Shared ground
Exodus 10:1–2 pauses the plague story to explain why it continues. The text is explicit that Yahweh sends Moses back to Pharaoh and says he has made Pharaoh and his officials “stubborn” so that Yahweh can display “my signs” publicly in Egypt. It is also explicit that these events are meant to be retold inside Israel’s families (“son” and “son’s son”), and that the long-term goal is recognition: “that you may know that I am Yahweh” (Exodus 10:1–2).
Where interpretation differs
The main question is how Yahweh’s hardening relates to Pharaoh’s own choices. Some readers take the wording to mean Yahweh directly and decisively causes Pharaoh’s resistance at this point, so the continued refusal mainly serves Yahweh’s stated purpose of multiplying signs. Others read the hardening as Yahweh confirming or strengthening a stubborn direction Pharaoh and his officials have already chosen, so the text highlights both human refusal and divine resolve working together in the same storyline.
A smaller question concerns who “you” addresses in v. 2. It clearly speaks to Moses in the scene, but many readers see Moses as representing Israel’s wider responsibility to preserve the story across generations.
Why the disagreement exists
The passage itself gives a clear divine purpose (“that I may show…signs,” “that you may tell,” “that you may know”), but it does not spell out the mechanics of how “hardened” works in relation to Pharaoh’s will.

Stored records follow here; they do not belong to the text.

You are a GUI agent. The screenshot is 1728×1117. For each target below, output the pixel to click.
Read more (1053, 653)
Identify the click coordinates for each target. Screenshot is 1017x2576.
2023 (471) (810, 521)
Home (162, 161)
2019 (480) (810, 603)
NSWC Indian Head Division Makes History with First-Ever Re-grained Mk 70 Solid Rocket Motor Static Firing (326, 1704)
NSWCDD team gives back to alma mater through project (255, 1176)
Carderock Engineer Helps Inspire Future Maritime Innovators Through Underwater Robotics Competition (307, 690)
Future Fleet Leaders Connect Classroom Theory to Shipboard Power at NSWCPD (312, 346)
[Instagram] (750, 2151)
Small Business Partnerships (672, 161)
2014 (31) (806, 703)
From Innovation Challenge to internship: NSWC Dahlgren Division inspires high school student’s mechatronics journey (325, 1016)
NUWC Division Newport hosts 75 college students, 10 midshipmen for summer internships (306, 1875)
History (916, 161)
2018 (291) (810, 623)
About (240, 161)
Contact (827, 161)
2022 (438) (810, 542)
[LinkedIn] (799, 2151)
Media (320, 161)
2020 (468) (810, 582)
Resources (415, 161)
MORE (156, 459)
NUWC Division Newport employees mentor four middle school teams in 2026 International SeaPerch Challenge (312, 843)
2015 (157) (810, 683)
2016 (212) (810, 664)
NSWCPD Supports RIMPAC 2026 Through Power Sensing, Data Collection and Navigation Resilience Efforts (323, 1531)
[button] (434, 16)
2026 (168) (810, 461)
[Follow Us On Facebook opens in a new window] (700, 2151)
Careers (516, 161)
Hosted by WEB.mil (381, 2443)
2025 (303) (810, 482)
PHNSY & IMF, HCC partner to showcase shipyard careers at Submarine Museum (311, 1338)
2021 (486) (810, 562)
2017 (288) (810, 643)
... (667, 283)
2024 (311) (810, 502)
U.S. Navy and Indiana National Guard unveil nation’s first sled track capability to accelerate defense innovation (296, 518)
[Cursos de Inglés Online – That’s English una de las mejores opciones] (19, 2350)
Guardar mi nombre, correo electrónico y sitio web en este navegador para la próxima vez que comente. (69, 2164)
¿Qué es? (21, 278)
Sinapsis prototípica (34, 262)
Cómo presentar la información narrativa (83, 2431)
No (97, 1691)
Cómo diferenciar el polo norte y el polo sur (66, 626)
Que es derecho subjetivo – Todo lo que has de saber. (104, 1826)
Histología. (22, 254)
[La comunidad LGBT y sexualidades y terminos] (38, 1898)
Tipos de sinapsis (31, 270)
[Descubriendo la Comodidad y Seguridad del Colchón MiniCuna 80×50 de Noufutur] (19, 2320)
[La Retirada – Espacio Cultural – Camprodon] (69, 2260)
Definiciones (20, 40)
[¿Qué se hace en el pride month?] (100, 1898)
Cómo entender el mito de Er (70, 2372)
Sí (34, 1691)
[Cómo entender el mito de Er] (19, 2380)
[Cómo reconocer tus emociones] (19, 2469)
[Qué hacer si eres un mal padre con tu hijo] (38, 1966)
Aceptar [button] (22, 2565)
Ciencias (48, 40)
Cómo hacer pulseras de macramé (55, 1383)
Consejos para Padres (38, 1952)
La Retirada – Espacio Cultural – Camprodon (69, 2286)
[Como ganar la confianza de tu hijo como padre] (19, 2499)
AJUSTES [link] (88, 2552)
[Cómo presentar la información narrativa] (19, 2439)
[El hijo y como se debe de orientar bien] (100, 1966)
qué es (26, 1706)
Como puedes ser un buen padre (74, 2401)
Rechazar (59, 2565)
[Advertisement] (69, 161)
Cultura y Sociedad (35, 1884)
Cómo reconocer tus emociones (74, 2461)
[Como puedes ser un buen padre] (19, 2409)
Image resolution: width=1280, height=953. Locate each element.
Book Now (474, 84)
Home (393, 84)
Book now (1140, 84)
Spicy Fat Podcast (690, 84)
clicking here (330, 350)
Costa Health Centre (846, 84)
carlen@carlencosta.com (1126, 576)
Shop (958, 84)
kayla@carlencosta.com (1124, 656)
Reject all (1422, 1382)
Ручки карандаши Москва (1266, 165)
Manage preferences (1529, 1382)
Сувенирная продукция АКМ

Across the wider plague narrative, Pharaoh is also described as hardening his own “heart” (mind/resolve), which leads readers to weigh the different statements in different ways.
What this passage clearly contributes
These verses frame the signs as more than crisis-management. They are presented as public disclosures of Yahweh’s power within Egypt and as foundational memory for Israel’s identity. The end-point is knowledge of Yahweh’s name/identity (Yahweh): not only that a powerful act occurred, but who was acting and what that means for Israel’s understanding of their God.